Witnesses in the building described the shooter as a young man, dressed like a boyscout, with a black ammunition vest, and of Asian descent.
The shooter apparently attacked more than one classroom. A .22 caliber handgun and a 9mm handgun were recovered at the scene.
Students in the classroom building pretended to be dead to hide from the shooter. The shooter just opened the door and fired into the rooms, being very quiet and calm. Some students tried to hide behind locked doors. Others even jumped out of windows.
By the time police arrived on the scene, after breaking through doors that were chained, the shooting had stopped.
The dormitory shooting, at West Ambler Johnston Hall, left Courtney Dalton dead, according to a friend of hers.
Virginia Tech President Charles Steger said that the first shooting was viewed as an isolated incident and it was decided not to shut down the whole school.
According to the Washington Post, the incidents were related (http://www.washingtonpost.com/wp-dyn/content/article/2007/04/16/AR2007041600533.html?hpid=topnews).
The shooter shot a young woman and a resident advisor at the dormitory, killing them both. A professor was among the dead in the classroom shooting, although he has not been identified.
Some investigators have began to think that the dorm incident was a domestic dispute, but that has not been determined, nor has the girl who was killed been identified as the shooter's intended target.
President Bush offered his condolscenes to all the victims and their families. Governor Tim Kaine declared a state of emergency and is on his way back from Tokyo. He is expected to attend a vigil that will be held Tuesday.

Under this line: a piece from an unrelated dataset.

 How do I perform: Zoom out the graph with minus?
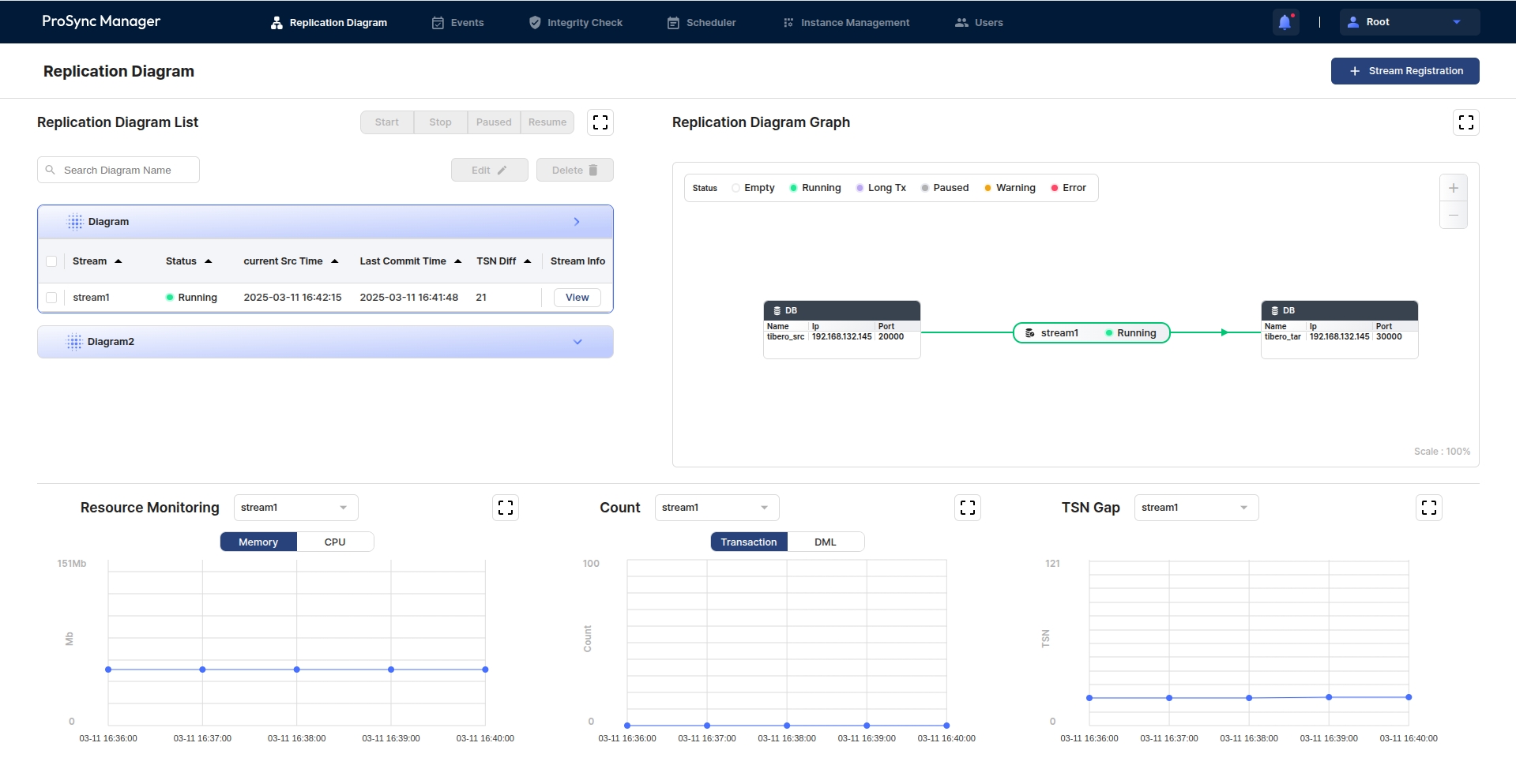tap(1453, 215)
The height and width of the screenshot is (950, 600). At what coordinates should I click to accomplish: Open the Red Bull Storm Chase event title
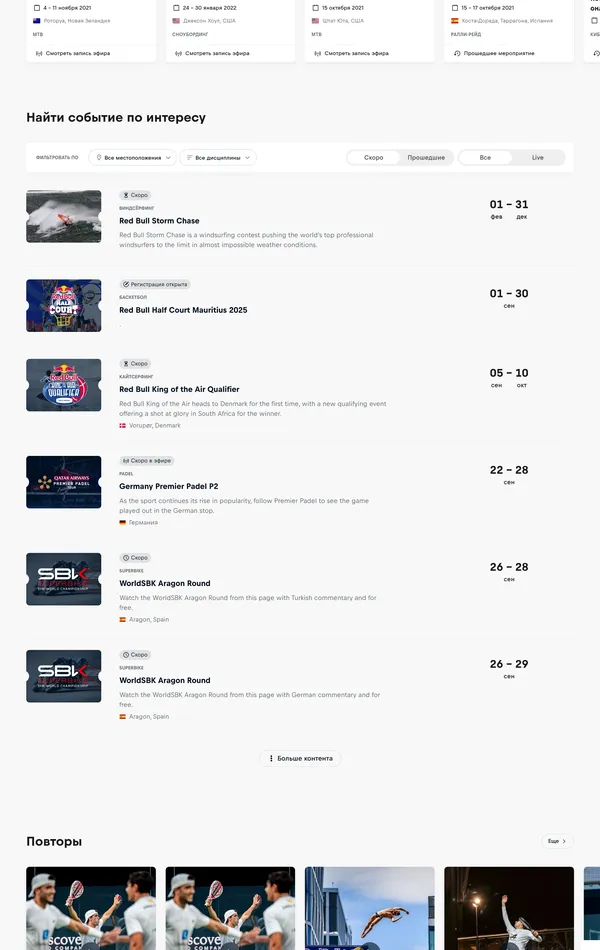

I found it interesting how different these stories were. First of all, the CNN story still claimed the incidents may not have been related while the Washington seems to indicate they are. This is a huge detail and I was very suprised to find different accounts. Also, I question CNN's release of one of the victim's names. The girl's family may not have been notified and their source was not police, but a friend. I think they should've waited out of sensitivity until the police officially released the name. I was also surprised to find out that the fact that this is the deadliest shooting in U.S. history was not mentioned in CNN's lead. It was bold move, but I thought it was original, as every other lead I read including that information. I found it interesting that the CNN story begins with witness accounts of the killings, sometimes in vivid detail, which does work to draw in the viewer. However, I did like the Washington Post's story more because it felt more thorough. It summarized the first story in about half a page, and then broke the story up into a few different chronologies, then closing with several eyewitness accounts. The attention to detail was very impressive. I do think both stories slightly neglect the police's role in investigating the incident and the appropriateness of their response. I think that the police were probably hesitant to speak, so the media went to interview students. This is dangerous territory, because a journalist could get lost in contrasting perspectives and personal accounts, while missing the big picture. However, both stories were incredibly affective at detailing the horror and terror taking place in the shooting.

April 16, 2007

Woman robs bank in Virginia, Minn.

A woman who robbed a bank in northeastern Minnesota is on run from the law, according to an AP report (http://www.startribune.com/462/story/1121580.html).
Authorities were still looking for the woman who robbed a Wells Fargo Bank in Virginia, Minn., who escaped with an undisclosed amount of money.
Police said the woman was wearing a purple jacket with a white cloth over her head. She passed a note to the teller, demanded money, and fled with money. No weapon is reported to have been seen.
According to the St. Paul Pioneer Press, both St. Louis County Police and the FBI are currently searching for the woman (http://www.twincities.com/localnews/ci_5670687?nclick_check=1).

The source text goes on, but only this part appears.